Show Author's information Shan Zhang1Qinkai Jiang1Hao Li1Bin Cao1Jing Fan1( )
School of Computer Science and Technology, Zhejiang University of Technology, Hangzhou 310000, China

Abstract

Accurate and efficient urban traffic flow prediction can help drivers identify road traffic conditions in real-time, consequently helping them avoid congestion and accidents to a certain extent. However, the existing methods for real-time urban traffic flow prediction focus on improving the model prediction accuracy or efficiency while ignoring the training efficiency, which results in a prediction system that lacks the scalability to integrate real-time traffic flow into the training procedure.
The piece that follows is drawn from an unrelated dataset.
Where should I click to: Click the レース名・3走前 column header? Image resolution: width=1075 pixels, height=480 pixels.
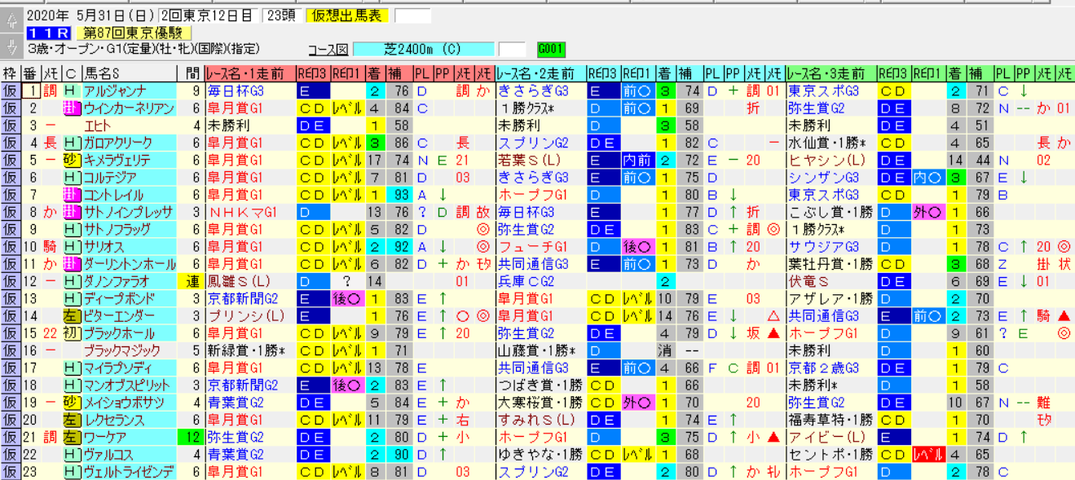coord(831,73)
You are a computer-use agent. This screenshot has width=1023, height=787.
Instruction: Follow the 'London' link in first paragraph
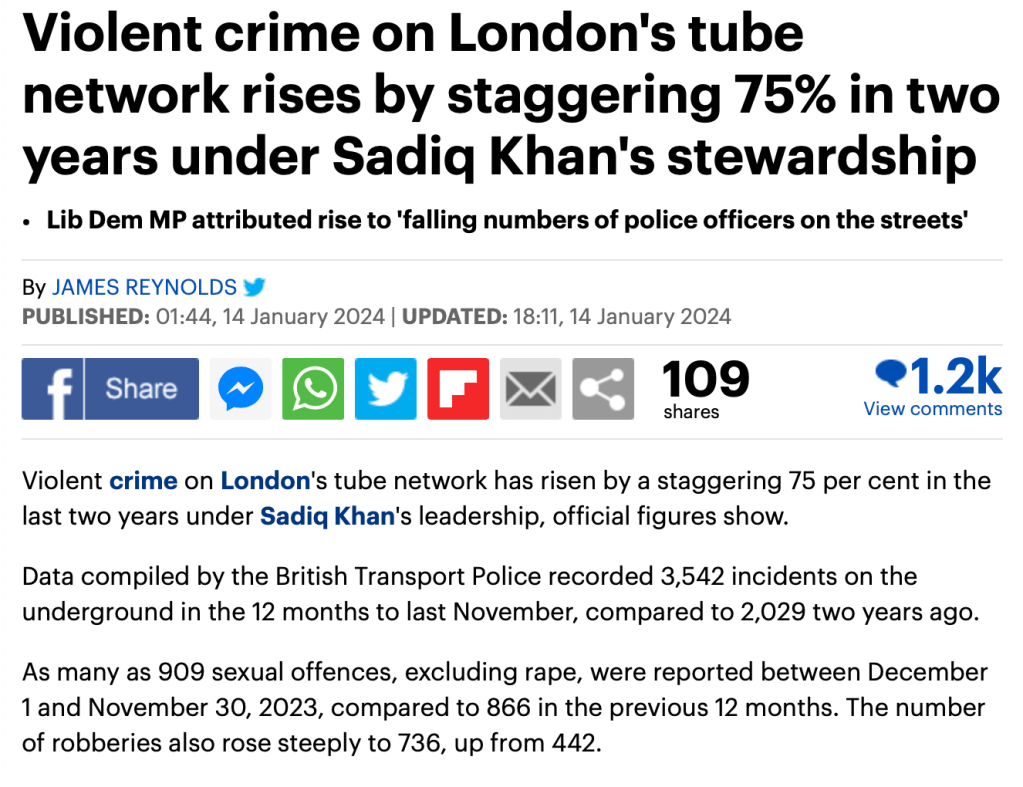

To conduct accurate and real-time urban traffic flow prediction while considering the latest historical data and avoiding time-consuming online retraining, herein, we propose a scalable system for Predicting short-term URban traffic flow in real-time based on license Plate recognition data (PURP). First, to ensure prediction accuracy, PURP constructs the spatio-temporal contexts of traffic flow prediction from License Plate Recognition (LPR) data as effective characteristics. Subsequently, to utilize the recent data without retraining the model online, PURP uses the nonparametric method k-Nearest Neighbor (namely KNN) as the prediction framework because the KNN can efficiently identify the top-k most similar spatio-temporal contexts and make predictions based on these contexts without time-consuming model retraining online. The experimental results show that PURP retains strong prediction efficiency as the prediction period increases.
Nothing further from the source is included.